Have you ever heard that cut song from Beauty and the Best that they put into the musical?  “To be Human again”?  That is something that I think of on a daily basis.  Days turn into blurs and there are moments where I don’t really feel alive.  Days where I wonder what it would be like to be human again.  I don’t remember what it’s like really. Honestly.  You would think that it would be an easy concept for a human to understand or remember, but I have no clue.  It’s been 6.5 years since I have been “Myself” and as I am getting help for my illness ( ugh, I hate that term, “illness”) I get these questions a lot. “How do you feel?” “Are you feeling better?”  “Are things getting back to normal?”  How the Hell am I suppose to know?  I don’t know what normal is anymore, I don’t know what it feels like.  A reoccurring thought is: What if these crazy feelings and overwhelming emotions that are inside of are what everyone deals with on a daily basis? What if I am just weak? Why do I think that I am somehow different?  What if this is the only “Normal” I will ever know?

 

 

 

 

Mar

7

The standard explanatory blog post

I am pretty sure I started this blog about 15 times.  How do I start? What do I say? What is the best way to explain why I am here in the blogging world? I don’t pretend to be some great writer or to have anything that will change anyone’s outlook on life. Suppose it to say, I am here for me.

I have been diagnosed with Clinical Depression and Anxiety. It is a difficult thing to say out loud, or in this case, type, especially since there is such a social stigma regarding it. I have suffered from this disease for almost 7 years now but have only started treating it about 18 months ago.  I have struggled to come to terms with what is truly going on with me and how it has affected myself and all those around me.  It is a daily battle that has ripped me from the person I was and has consumed every facet of my life.

I am choosing to share my life and not be ashamed of something I have no real control over. I am here to track my progress, my struggles, and my failures.  I want to be honest about how it all came to be and not hold anything back. That means there are going to be posts that will hurt, posts that may bring harsh judgements by others and posts that could hurt my family. For those reasons, while I am striving to not be ashamed of my disorder, I have chosen to use a pseudonym to protect my family and myself.

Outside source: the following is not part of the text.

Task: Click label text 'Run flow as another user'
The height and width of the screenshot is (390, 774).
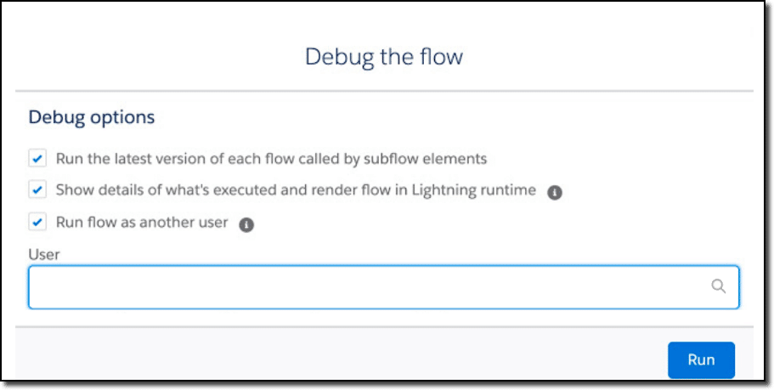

So onto the introductions. My name is Ava. I am a wife of almost 9 years and a mother to 3 beautiful children. I am a member of The Church of Jesus Christ of Latter-day Saints, a stay at home mother and homeschooler. I love the arts, especially performance arts and live in Arizona. My husband,  Ryan, and my children, Blake (6), Liam (4), Keira (1) are the people I can’t imagine my life without. However, they are the ones who are hurt the most by my not so personal battle, they are the ones I fear will not make it through this journey without being unscathed. I will be mentioning other parts of my family, as they have had a big influence on who I have become. I will not mention their names yet, mostly because coming up with other names for those you already know is a lot more difficult than I thought it would be.

It is time to come clean, to be set free, to use my voice, no matter how small it may feel.  May I be able to come out on top in this fight for my family and for me.